While the brain is attuned to link a colour with a particular object, researchers have found that the familiarity to colour stays with the brain separately, and it can assign it to some other object.
The researchers at the University of Chicago have for the first time found that the brain processes the shape of an object and its colour in two separate pathways, and, though the object's shape and colour normally are linked, the neural representation of the colour can survive alone.
When that happens, the brain establishes a new link that binds the colour to another visible shape. "Colour is in the brain. It is constructed, just as the meanings of words are constructed. Without the neural processes of the brain, we wouldn't be able to understand colours of objects any more than we could understand words of a language we hear but don't know," said Steven Shevell, a University of Chicago psychologist who specializes on colour and vision.
The study expands the understanding of how the brain is able to integrate the multiple features of an object, such as shape, colour, location and velocity, into a unified whole. "An aspect of human vision that we normally don't appreciate is that different features of an object, including colour and shape, can be represented in different parts of the brain," said Shevell.
If a person sees a basketball coming, it is perceived as having a particular colour, shape and velocity. "The knitting together, or what can be called 'neural gluing,' of all those different features so we see a unified object is a complex function done by the brain. Our research focused on how the brain does that," explained Shevell.
For the study, the researchers used a technique called binocular rivalry, which presents a different image to each eye and thus pits signals from the right eye against signals from the left.
"The brain has difficulty integrating the two eyes' incompatible signals.
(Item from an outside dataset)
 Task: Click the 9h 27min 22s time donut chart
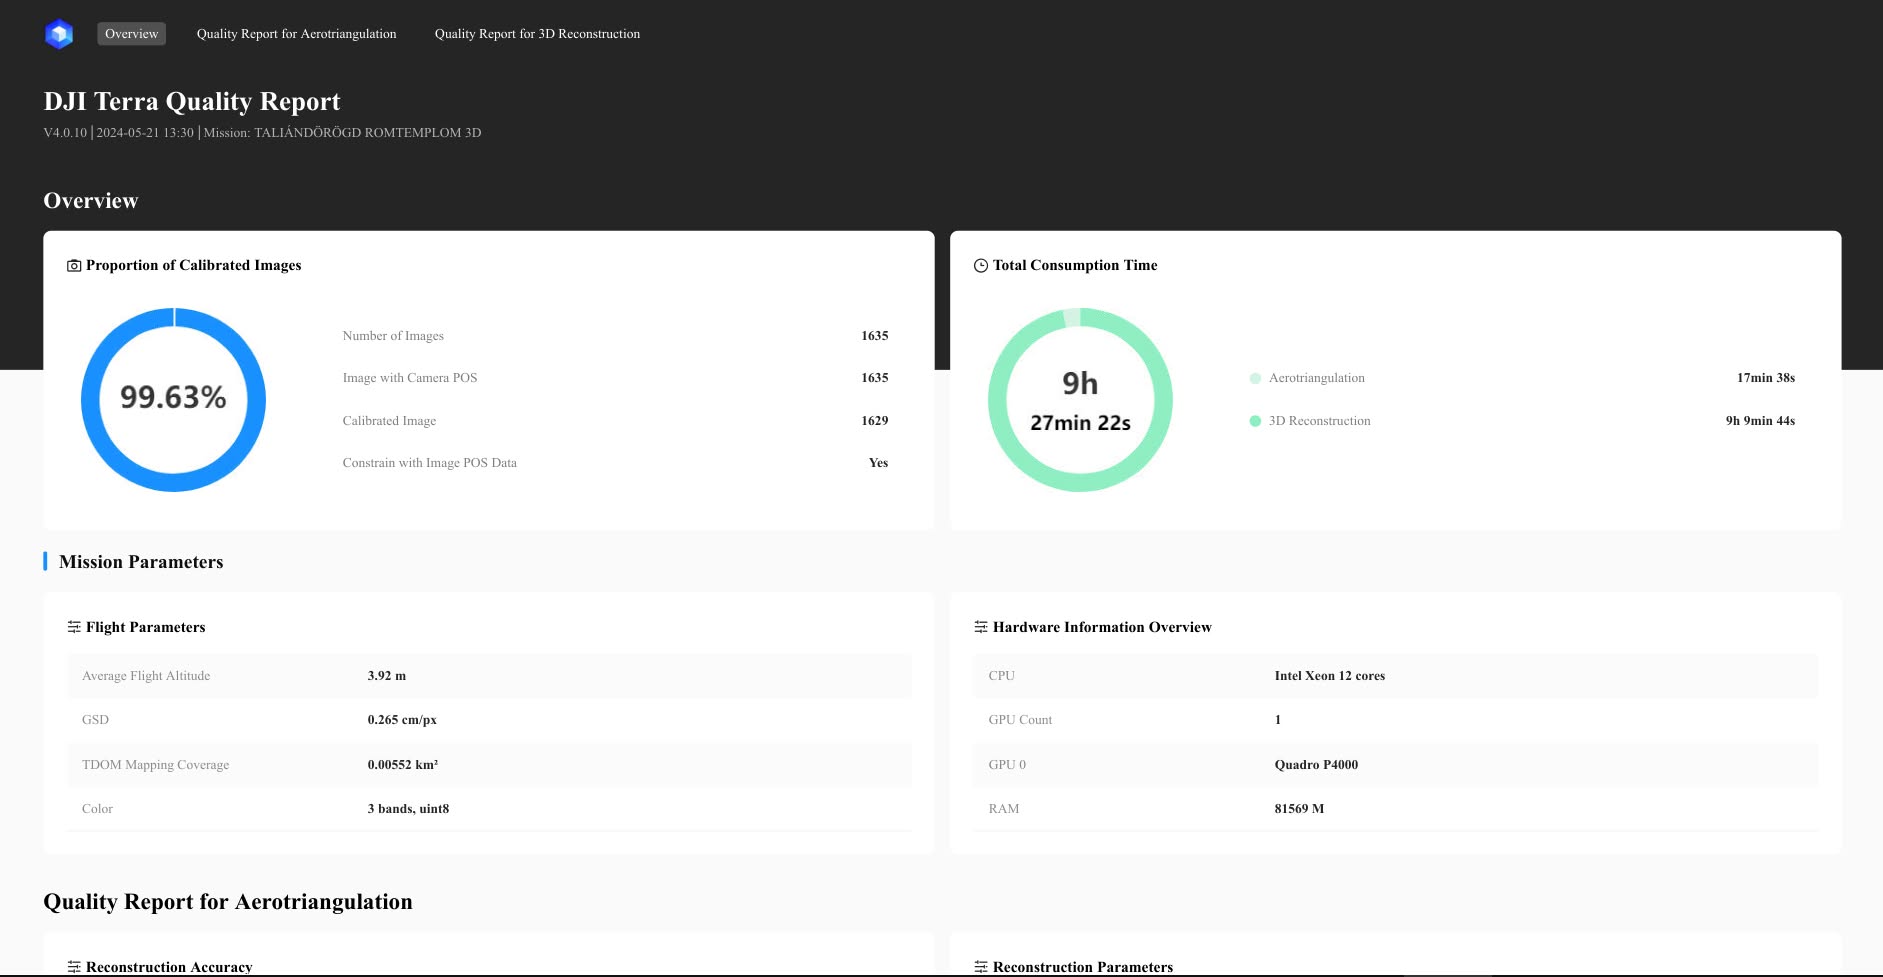coord(1080,399)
When the signals from the two eyes are different enough, the brain resolves the conflicting information by suppressing the information from one of the eyes. We exploited this feature of the brain with a method that caused the shape from one eye to be suppressed but not its colour," said Shevell.
Firstly, they showed subjects vertically oriented green stripes in the left eye, and a horizontally oriented set of red stripes in the right eye. "The brain cannot fuse them in a way that makes sense. So the brain sees only horizontal or vertical," said Shevell.
They developed a new form of the technique that allowed the horizontal pattern to be suppressed without eliminating its red colour, which continued on to the brain. At this point, the brain has a musical chairs problem, both the red and green colours reach consciousness but with only the one vertical pattern-one object but two colours.
The surprising result was that the "disembodied red, which originated from the unseen horizontal pattern in one eye, glued itself to parts of the consciously seen vertical pattern from the other eye. That proves the idea of neural binding or neural gluing, where the colour is connected to the object in an active neural process," said Shevell.
The study has been published in Psychological Science.